*EXERCISE*
Below are some records. Write out the line that contains "Instruction: Select the 2020-09 month cell" and all lines after it, exactly, but not the pictures.

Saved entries
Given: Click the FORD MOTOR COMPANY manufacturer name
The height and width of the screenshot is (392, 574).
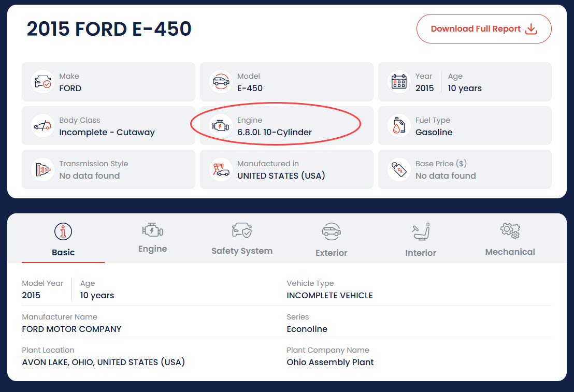Looking at the screenshot, I should tap(71, 329).

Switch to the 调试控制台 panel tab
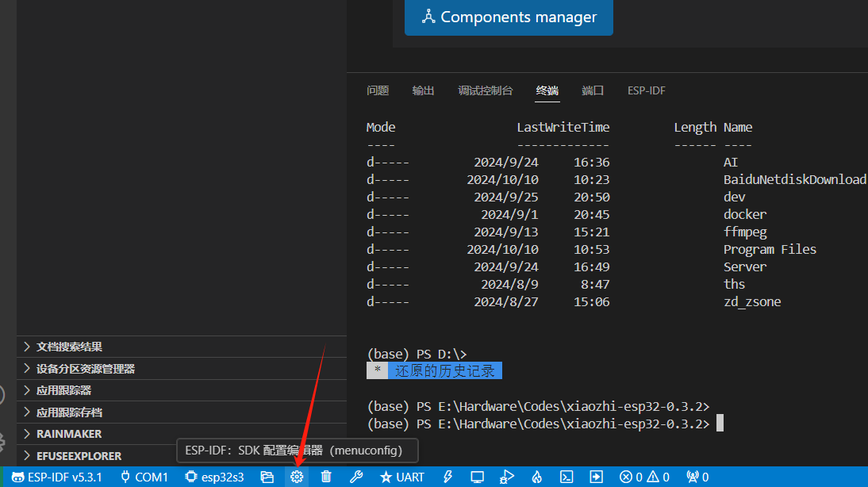click(485, 90)
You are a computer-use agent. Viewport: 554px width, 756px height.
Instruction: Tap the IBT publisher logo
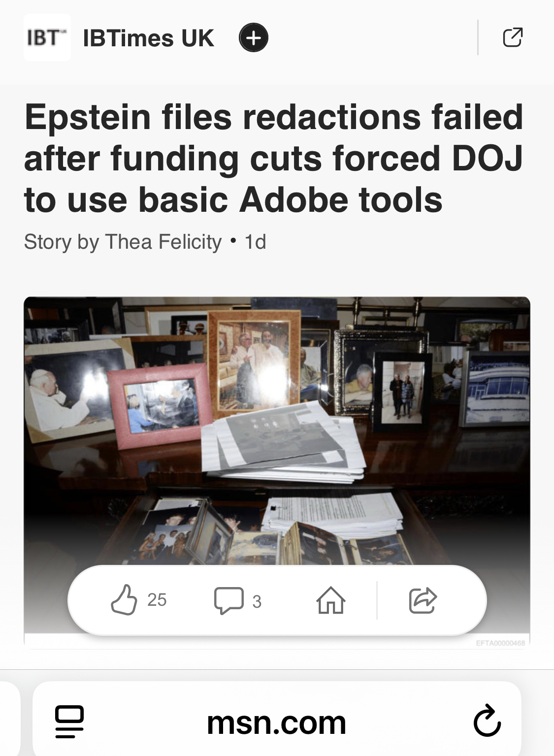click(47, 37)
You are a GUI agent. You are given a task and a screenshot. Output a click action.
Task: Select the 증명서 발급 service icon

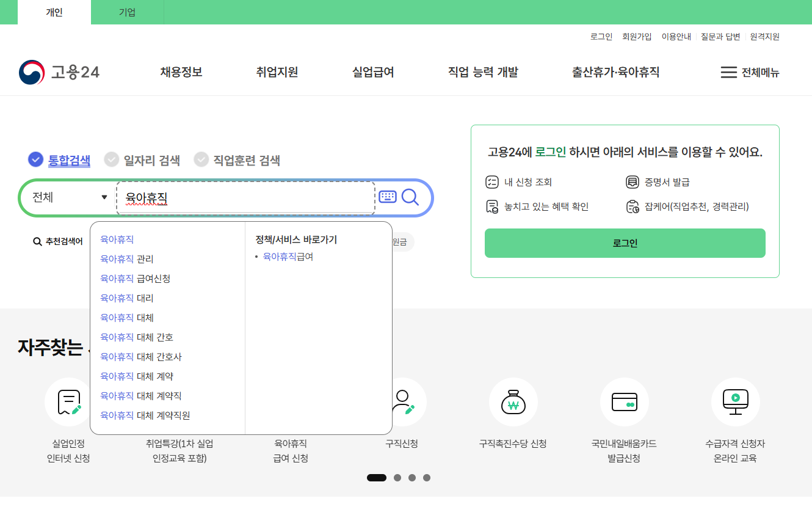coord(631,181)
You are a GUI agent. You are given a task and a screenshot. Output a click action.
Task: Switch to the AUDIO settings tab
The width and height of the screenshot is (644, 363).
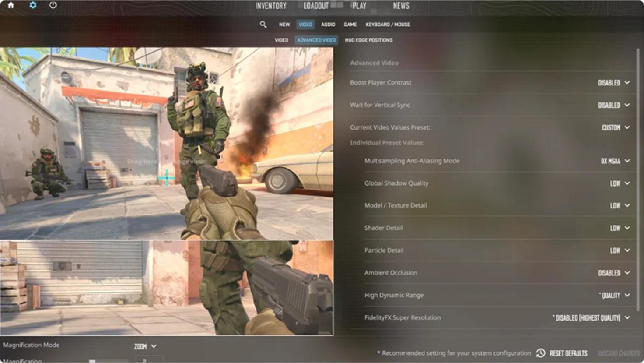click(x=327, y=25)
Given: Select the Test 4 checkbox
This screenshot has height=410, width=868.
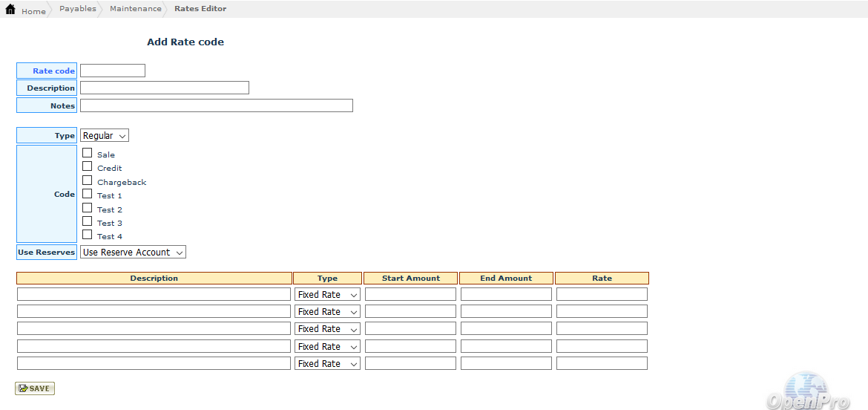Looking at the screenshot, I should [x=88, y=235].
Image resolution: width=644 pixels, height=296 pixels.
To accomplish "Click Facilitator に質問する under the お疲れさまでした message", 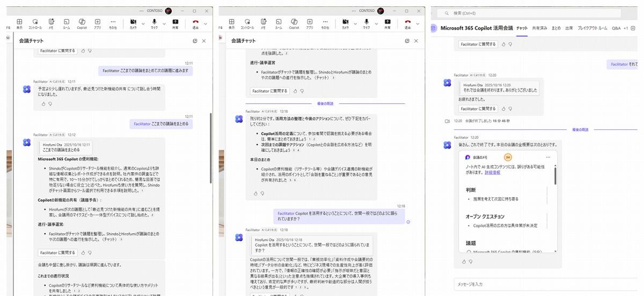I will pyautogui.click(x=477, y=109).
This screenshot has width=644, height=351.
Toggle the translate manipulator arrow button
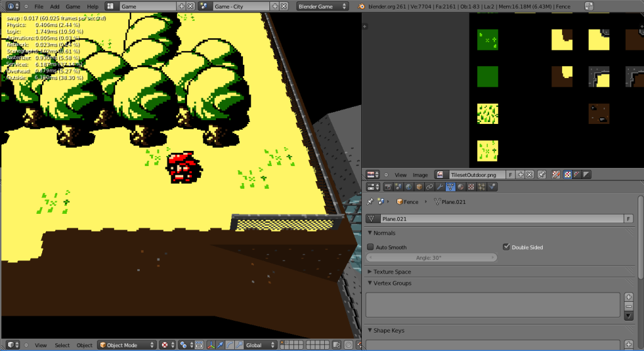pyautogui.click(x=222, y=345)
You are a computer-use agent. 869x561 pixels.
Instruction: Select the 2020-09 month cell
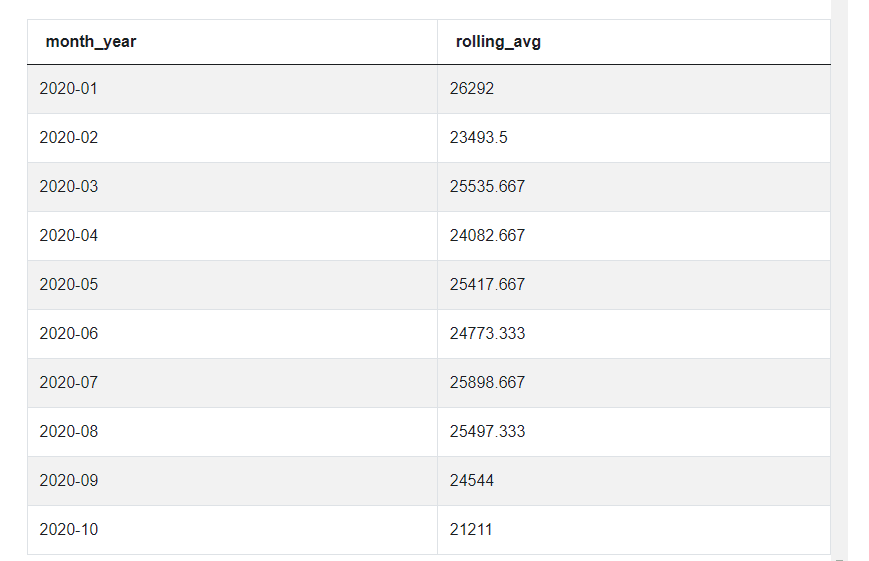click(x=69, y=480)
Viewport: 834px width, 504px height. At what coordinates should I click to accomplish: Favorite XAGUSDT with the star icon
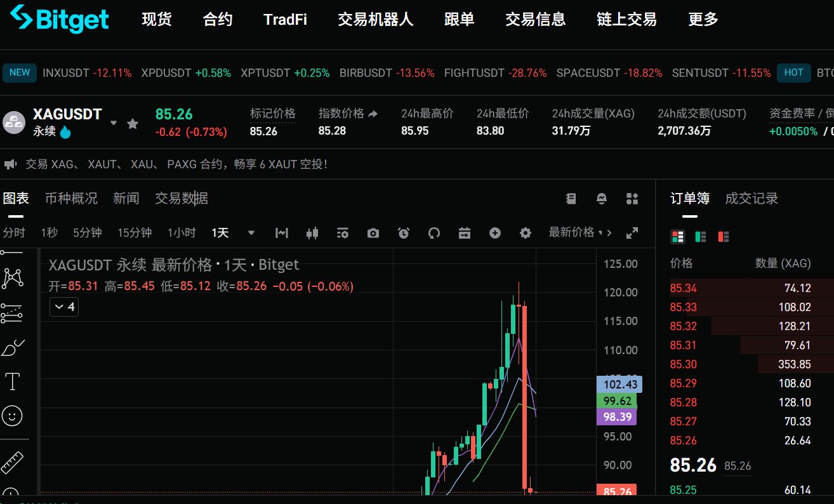[x=133, y=124]
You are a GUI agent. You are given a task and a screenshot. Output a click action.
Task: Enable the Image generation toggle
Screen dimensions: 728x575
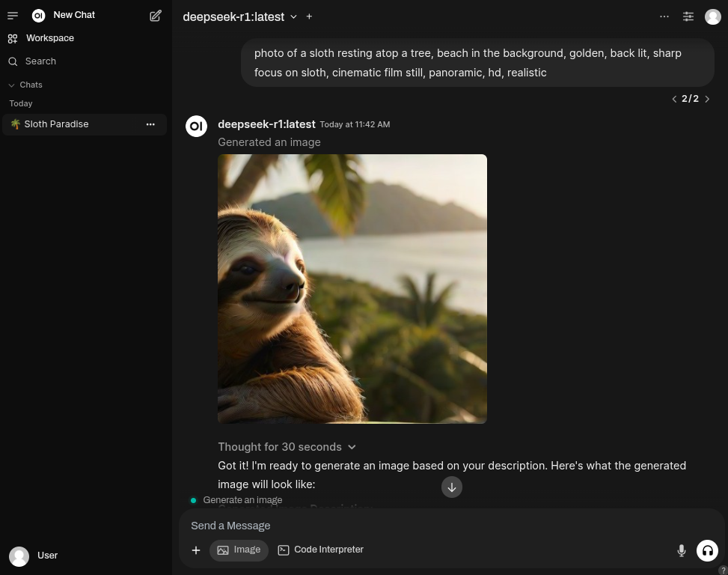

*RESPONSE AREA*
Instruction: Select the 2020-09 month cell
click(x=69, y=480)
Viewport: 834px width, 504px height. At what coordinates should I click to accomplish: Favorite XAGUSDT with the star icon
[x=133, y=124]
You are a GUI agent. You are given a task and a screenshot. Output a click action.
Task: Enable the Image generation toggle
Screen dimensions: 728x575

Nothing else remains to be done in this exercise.